Sexo, obviedades y archivos de video (III: tres de tres)


Mucho antes me había descargado Ken Park de Larry Clark. En la película se presentan las historias, en ocasiones cruzadas, de varios adolescentes y sus relaciones familiares en Visalia, una ciudad pequeña y aislada sita entre Los Ángeles y Fresno. Un chico pelirrojo se planta en medio de una pista de skate saca de su mochila una videocámara que coloca de forma que grabe su cara y en su cara su enorme sonrisa justo antes de que se vuele la cabeza con un arma que también había sacado de la misma mochila. Una chica es sorprendida chupándosela a un amigo en su habitación por su padre, un fanático religioso que proyecta en ella la imagen de su difunta esposa y que reacciona pegándole una paliza al él y celebrando una tensa ceremonia matrimonial con ella.

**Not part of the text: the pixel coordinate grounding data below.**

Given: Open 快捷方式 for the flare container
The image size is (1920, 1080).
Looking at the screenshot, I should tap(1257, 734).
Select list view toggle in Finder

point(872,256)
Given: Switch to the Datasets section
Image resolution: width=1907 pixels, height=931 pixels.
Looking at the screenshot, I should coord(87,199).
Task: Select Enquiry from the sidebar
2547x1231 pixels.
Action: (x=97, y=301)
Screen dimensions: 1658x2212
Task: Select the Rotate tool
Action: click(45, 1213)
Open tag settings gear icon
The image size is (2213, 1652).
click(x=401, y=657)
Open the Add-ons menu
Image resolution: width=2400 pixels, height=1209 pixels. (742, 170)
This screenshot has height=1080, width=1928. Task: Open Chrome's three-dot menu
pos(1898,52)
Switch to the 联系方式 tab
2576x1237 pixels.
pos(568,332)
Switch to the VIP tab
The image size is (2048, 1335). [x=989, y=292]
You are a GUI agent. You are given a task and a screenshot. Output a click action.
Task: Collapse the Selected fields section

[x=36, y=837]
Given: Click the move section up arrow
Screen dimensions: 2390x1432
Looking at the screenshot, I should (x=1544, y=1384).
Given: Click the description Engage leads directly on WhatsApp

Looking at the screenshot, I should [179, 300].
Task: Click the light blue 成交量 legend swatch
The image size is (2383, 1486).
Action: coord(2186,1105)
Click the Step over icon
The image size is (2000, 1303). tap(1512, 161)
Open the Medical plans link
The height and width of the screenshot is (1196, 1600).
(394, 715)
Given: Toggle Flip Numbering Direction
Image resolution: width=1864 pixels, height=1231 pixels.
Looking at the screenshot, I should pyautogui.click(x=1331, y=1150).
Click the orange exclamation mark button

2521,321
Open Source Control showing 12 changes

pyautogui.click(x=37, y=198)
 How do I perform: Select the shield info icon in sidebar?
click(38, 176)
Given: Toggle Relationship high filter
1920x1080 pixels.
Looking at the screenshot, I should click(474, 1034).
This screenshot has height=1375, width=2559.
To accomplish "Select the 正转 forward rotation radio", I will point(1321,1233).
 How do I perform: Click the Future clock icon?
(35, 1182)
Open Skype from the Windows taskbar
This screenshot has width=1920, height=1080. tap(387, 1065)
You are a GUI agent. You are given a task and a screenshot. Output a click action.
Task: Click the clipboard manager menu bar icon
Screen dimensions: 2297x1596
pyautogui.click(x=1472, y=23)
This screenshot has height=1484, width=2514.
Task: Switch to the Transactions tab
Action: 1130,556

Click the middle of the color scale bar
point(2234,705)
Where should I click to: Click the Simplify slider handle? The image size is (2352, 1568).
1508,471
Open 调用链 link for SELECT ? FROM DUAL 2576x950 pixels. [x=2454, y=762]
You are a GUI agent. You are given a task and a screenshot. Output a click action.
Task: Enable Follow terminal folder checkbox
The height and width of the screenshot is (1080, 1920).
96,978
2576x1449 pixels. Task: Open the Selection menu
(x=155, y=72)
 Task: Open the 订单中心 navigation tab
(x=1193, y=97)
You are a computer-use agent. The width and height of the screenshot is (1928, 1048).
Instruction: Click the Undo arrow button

Una mujer evita el sexo con su marido porque el único que la sacia es el novio de su hija, de la que envidia su juventud en un nuevo juego de proyecciones. Un padre que canaliza sus reprimidas tendencias homoeróticas abusando de las pesas y la cerveza humilla continuamente a su hijo hasta el día que, completamente borracho y deseoso de un poco de amor, intenta violarlo. Un adolescente asesina a sus abuelos, con los que convive, por hacer trampas al scrable. La visión que se ofrece del género humano es de lo más desconsoladora hasta la última escena (obviando el epílogo, que en realidad es una escena cronológicamente anterior a la primera que se presenta en la película, con lo cual es más un prólogo que se coloca al final con la intención de redondear la historia) en la que se presenta un trío entre tres de los adolescentes. Son dos chicos y una chica, están en la casa de alguno de ellos y se dedican a follar plácidamente haciendo intervalos para hablar de sus preocupaciones, de sus expectativas vitales, de lo que piensan hacer para cumplirlas. Lo hacen juntos o por separado, en ocasiones uno se retira para ojear una revista o sencillamente se queda mirando ensimismado a los otros dos. Tanto por lo que son como por como están hay una sensación plena de tiempo detenido. La luz es muy clara y los baña a través de las cortinas. No da la sensación de que estén experimentando nuevas sensaciones o estímulos nerviosos más potentes o reaccionando ante los conservadores postulados paternos o que se hayan empapado de teorías sesentayochistas acerca de la libertad sexual o que sea producto la desinhibición propia del exceso del alcohol o las drogas. Es mucho más sencillo que todo eso.